[START RECORDS SUPPLIED]

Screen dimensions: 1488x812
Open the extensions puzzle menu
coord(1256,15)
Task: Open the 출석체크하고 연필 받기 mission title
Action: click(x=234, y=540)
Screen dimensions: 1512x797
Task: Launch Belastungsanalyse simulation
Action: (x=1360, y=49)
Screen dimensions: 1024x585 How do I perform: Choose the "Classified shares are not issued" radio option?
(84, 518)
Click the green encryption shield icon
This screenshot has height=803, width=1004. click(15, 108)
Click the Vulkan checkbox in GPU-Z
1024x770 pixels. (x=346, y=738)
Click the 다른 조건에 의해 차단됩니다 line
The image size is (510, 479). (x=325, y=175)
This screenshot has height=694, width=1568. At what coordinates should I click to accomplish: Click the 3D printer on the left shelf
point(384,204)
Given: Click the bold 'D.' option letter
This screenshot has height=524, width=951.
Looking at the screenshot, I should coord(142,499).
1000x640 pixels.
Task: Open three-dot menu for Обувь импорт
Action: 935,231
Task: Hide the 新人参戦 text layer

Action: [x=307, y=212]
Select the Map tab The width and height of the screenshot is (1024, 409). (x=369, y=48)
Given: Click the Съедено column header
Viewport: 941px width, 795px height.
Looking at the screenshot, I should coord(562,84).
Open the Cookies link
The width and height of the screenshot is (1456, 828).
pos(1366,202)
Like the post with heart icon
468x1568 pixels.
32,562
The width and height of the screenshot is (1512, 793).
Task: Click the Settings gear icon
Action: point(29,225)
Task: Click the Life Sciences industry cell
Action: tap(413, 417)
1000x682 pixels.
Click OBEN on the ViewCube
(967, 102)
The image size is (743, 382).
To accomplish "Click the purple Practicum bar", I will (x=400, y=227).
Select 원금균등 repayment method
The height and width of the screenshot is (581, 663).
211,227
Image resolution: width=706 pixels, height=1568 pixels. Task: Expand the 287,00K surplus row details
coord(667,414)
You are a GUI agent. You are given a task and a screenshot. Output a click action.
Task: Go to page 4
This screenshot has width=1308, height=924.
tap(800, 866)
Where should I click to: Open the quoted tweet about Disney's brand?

[END RECORDS SUPPLIED]

• [WORK TO COMPLETE] Rewrite all of the material above with "page 4" swapped for "the last page". Leave everything else as is.

• [OUTPUT FOR THIS EXERCISE]
Screen dimensions: 1488x812
Open the extensions puzzle menu
coord(1256,15)
Task: Open the 출석체크하고 연필 받기 mission title
Action: click(x=234, y=540)
Screen dimensions: 1512x797
Task: Launch Belastungsanalyse simulation
Action: (x=1360, y=49)
Screen dimensions: 1024x585 How do I perform: Choose the "Classified shares are not issued" radio option?
(84, 518)
Click the green encryption shield icon
This screenshot has height=803, width=1004. click(15, 108)
Click the Vulkan checkbox in GPU-Z
1024x770 pixels. (x=346, y=738)
Click the 다른 조건에 의해 차단됩니다 line
The image size is (510, 479). (x=325, y=175)
This screenshot has height=694, width=1568. At what coordinates should I click to accomplish: Click the 3D printer on the left shelf
point(384,204)
Given: Click the bold 'D.' option letter
This screenshot has height=524, width=951.
Looking at the screenshot, I should coord(142,499).
1000x640 pixels.
Task: Open three-dot menu for Обувь импорт
Action: 935,231
Task: Hide the 新人参戦 text layer

Action: [x=307, y=212]
Select the Map tab The width and height of the screenshot is (1024, 409). (x=369, y=48)
Given: Click the Съедено column header
Viewport: 941px width, 795px height.
Looking at the screenshot, I should coord(562,84).
Open the Cookies link
The width and height of the screenshot is (1456, 828).
pos(1366,202)
Like the post with heart icon
468x1568 pixels.
32,562
The width and height of the screenshot is (1512, 793).
Task: Click the Settings gear icon
Action: point(29,225)
Task: Click the Life Sciences industry cell
Action: tap(413, 417)
1000x682 pixels.
Click OBEN on the ViewCube
(967, 102)
The image size is (743, 382).
To accomplish "Click the purple Practicum bar", I will (x=400, y=227).
Select 원금균등 repayment method
The height and width of the screenshot is (581, 663).
211,227
Image resolution: width=706 pixels, height=1568 pixels. Task: Expand the 287,00K surplus row details
coord(667,414)
You are a GUI agent. You are given a task and a screenshot. Output a click action.
Task: Go to the last page
This screenshot has width=1308, height=924.
tap(800, 866)
Where should I click to: Open the quoted tweet about Disney's brand?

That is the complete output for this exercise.